Unlike most Christian movies, the message here is subtle.  Believers will get it, and connect to the biblical symbols, but they’re not heavy-handed.  No one reads any four spiritual laws or explains in painstaking detail how to get saved.  Basically, House is a parable, and just as it was in Jesus’ day, if you see the meaning, you see it.  Even if you don’t, you can still enjoy the story and ponder the meaning.  Finally!  Someone who gets the importance of this story-telling technique.

House also looks and feels like a movie you would want to see in the cineplex—another rarity among Christian films.  You can, too.  It opens today in 450 theaters nationwide.  If you like horror movies and psychological thrillers, you’ll want to be there. 

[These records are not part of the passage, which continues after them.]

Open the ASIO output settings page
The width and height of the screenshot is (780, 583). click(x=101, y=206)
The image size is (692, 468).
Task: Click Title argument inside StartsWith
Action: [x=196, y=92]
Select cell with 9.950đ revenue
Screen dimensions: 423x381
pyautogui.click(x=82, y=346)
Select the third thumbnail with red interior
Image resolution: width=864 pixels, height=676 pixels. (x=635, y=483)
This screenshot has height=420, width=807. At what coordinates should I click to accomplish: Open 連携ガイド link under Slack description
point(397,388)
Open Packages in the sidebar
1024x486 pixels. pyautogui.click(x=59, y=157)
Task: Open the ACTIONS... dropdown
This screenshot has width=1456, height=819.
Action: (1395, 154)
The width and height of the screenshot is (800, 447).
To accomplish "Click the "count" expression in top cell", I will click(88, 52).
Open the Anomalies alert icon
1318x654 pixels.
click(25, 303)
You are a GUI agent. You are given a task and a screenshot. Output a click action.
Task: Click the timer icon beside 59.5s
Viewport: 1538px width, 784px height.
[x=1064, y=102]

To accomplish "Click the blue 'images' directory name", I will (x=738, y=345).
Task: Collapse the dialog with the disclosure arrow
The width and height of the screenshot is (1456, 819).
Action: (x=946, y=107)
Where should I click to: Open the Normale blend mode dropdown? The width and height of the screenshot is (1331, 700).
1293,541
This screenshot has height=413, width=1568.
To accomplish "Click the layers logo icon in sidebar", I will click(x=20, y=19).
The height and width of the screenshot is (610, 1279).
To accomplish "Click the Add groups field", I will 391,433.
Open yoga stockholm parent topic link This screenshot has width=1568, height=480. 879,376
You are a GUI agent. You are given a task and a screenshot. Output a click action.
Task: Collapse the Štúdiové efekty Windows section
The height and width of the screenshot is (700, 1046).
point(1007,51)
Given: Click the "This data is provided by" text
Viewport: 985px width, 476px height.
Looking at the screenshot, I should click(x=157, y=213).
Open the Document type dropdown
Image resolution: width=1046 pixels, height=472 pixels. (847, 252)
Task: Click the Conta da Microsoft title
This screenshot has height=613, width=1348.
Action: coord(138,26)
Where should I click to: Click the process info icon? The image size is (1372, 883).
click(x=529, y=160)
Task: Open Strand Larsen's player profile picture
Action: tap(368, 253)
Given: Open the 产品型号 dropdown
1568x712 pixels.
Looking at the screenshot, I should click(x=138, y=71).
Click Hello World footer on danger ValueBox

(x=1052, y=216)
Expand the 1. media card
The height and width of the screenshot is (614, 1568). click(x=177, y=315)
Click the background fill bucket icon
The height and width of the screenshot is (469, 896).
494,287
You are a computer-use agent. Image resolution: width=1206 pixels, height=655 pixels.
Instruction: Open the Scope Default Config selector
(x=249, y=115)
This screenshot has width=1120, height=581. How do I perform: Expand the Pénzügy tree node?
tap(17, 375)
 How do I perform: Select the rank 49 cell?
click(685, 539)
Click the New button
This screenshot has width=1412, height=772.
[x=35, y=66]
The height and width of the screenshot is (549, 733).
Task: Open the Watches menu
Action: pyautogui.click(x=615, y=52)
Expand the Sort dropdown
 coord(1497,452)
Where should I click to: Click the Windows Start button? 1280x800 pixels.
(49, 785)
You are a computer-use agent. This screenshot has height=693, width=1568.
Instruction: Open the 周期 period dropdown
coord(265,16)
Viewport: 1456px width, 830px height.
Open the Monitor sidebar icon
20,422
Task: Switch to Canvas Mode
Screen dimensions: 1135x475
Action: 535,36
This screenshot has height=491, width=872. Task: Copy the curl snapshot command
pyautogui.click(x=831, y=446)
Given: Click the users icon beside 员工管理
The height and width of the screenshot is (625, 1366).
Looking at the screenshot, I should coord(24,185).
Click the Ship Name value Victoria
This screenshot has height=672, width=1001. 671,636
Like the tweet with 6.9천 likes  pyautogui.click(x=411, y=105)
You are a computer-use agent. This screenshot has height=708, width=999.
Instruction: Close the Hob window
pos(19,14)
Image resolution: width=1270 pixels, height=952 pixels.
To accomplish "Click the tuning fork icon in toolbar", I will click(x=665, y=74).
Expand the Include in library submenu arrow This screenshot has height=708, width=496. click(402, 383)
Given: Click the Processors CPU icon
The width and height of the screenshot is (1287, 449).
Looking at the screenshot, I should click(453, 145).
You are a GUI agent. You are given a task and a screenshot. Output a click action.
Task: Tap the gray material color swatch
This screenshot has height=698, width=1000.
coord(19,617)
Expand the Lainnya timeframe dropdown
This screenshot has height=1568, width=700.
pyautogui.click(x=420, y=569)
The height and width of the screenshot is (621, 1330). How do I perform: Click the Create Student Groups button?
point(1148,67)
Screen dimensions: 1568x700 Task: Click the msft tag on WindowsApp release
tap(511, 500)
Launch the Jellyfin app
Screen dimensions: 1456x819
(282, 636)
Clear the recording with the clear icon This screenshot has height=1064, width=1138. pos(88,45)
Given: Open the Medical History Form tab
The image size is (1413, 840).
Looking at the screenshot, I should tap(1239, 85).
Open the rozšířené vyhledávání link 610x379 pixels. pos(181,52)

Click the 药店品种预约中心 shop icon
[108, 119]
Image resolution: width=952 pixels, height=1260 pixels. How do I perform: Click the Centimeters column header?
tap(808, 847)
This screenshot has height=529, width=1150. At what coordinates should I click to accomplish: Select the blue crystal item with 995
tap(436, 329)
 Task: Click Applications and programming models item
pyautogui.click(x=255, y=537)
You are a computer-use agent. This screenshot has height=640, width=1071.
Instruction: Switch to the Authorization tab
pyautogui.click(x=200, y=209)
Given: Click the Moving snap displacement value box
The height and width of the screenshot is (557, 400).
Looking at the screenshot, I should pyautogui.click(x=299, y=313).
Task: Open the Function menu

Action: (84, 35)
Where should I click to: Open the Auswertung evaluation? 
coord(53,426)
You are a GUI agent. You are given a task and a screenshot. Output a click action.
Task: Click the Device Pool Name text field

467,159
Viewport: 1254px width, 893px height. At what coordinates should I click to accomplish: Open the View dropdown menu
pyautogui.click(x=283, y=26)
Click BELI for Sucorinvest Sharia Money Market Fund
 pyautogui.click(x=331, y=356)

And now, I need to go and hide under my blankets.


  • Drugs/Alcohol:  Several scenes with drinking.
  • Language/Profanity:  A few strong obscenities.
  • Sex/Nudity:  No nudity; no sex.  In one extended scene, various illusions to pedophilia.
  • Violence:  Strong psychological violence, including characters who hunted down, stalked, shot at and attacked with various weapons, including an ax.  Some blood, but very little gore.  Most violence is implied and/or offscreen. There are several murders, but the killing is usually out of frame.  In one scene, a child kills an adult with a shotgun.